Having established a yeast system for distinguishing J-protein functions using the bacterial disaggregation machinery, we swapped conserved domains of Ydj1 and Sis1 and used full-length hybrid proteins directed to interact with DnaKR167H to identify which regions of these Hsp40s conferred their functional distinctions. Their ability to cooperate with ClpB in prion propagation relied primarily on the CTD of Sis1, while thermotolerance required the CTD of Ydj1.51 We also confirmed that Sis1 and Ydj1 also specify functions of the endogenous Hsp104 machine for prion propagation and thermotolerance, respectively, and that these differences were similarly mediated primarily by the Hsp40 CTDs. These findings were recapitulated when we tested the ability of purified chaperones to reactivate denatured protein in reactions that depend specifically on Sis1 or Ydj1, which strengthens the conclusion that substrate binding by J-proteins can direct activity of the same machinery in different processes. We further showed the CTDs support Hsp40-specific growth requirements and that the CTD of Ydj1 determines the essential role of Ydj1 for the function of the Hsp90 machinery in activation of galactose-induced transcription.51,52 Thus, the targeting of different chaperone machines to particular substrates is specified more by interaction of J-proteins with the substrates than with a specific Hsp70.

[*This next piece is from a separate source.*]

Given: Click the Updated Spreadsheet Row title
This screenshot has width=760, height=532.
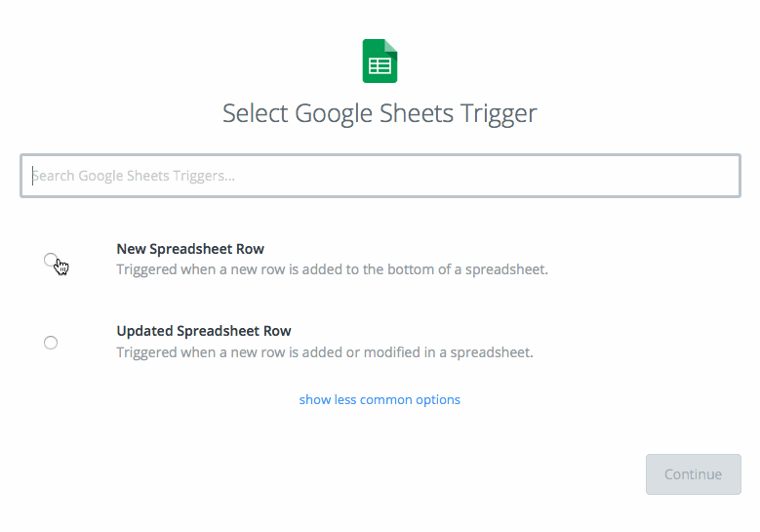Looking at the screenshot, I should point(204,331).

While these findings clarify specific activities and interactions of various chaperones that are required for them to perform effectively in some of their cellular roles, the complexity arising from genomic amplification of chaperone families leaves much to decipher. For example, despite their near identity and overall functional interchangeability, the Ssa1 and Ssa2 Hsp70s have distinct functions that are revealed by noticeable differences in phenotypes of [PSI+] and [URE3] prions.53,54 The basis of this distinction is only partially characterized, but it also underlies differences in their functions in an unrelated vesicle-mediated protein degradation pathway.55 Uncovering the particular interactions underlying these functional distinctions will help us understand how exquisitely subtle changes in structure can provide functional diversity and fine tuning of the chaperone machinery. Prions also might help studies of certain role-specific Hsp70s and co-chaperones that are designated for specific cellular processes. For example, specific J-proteins and Hsp70s associated with ribosomes cooperate to assist folding of nascent polypeptides, and alterations of these chaperones affect prion appearance or propagation.56–59 Further work with this system could provide new insight into the functions of these chaperones. Prions are also affected by TPR-containing co-chaperones that bind the C-terminus of Hsp70 to regulate its activity and recruit it to other chaperone machines.21,27,60–63 Finally, many other factors involved in a variety of cellular processes such as the Btn2/Cur1 system, protein trafficking, sorting and compartmentalization, ubiquitin/proteasome system and actin dynamics also influence yeast prion phenotypes.64–68 Yeast prions should also provide a unique and sensitive tool to study functions of these protein quality control systems.

Disclosure of Potential Conflicts of Interest

No potential conflicts of interest were disclosed.

Acknowledgments

We thank our NIH colleagues for critical review of the manuscript.

Funding

This work was supported by the Intramural Research Program of the National Institutes of Health (NIH), National Institute of Diabetes, Digestive and Kidney Diseases.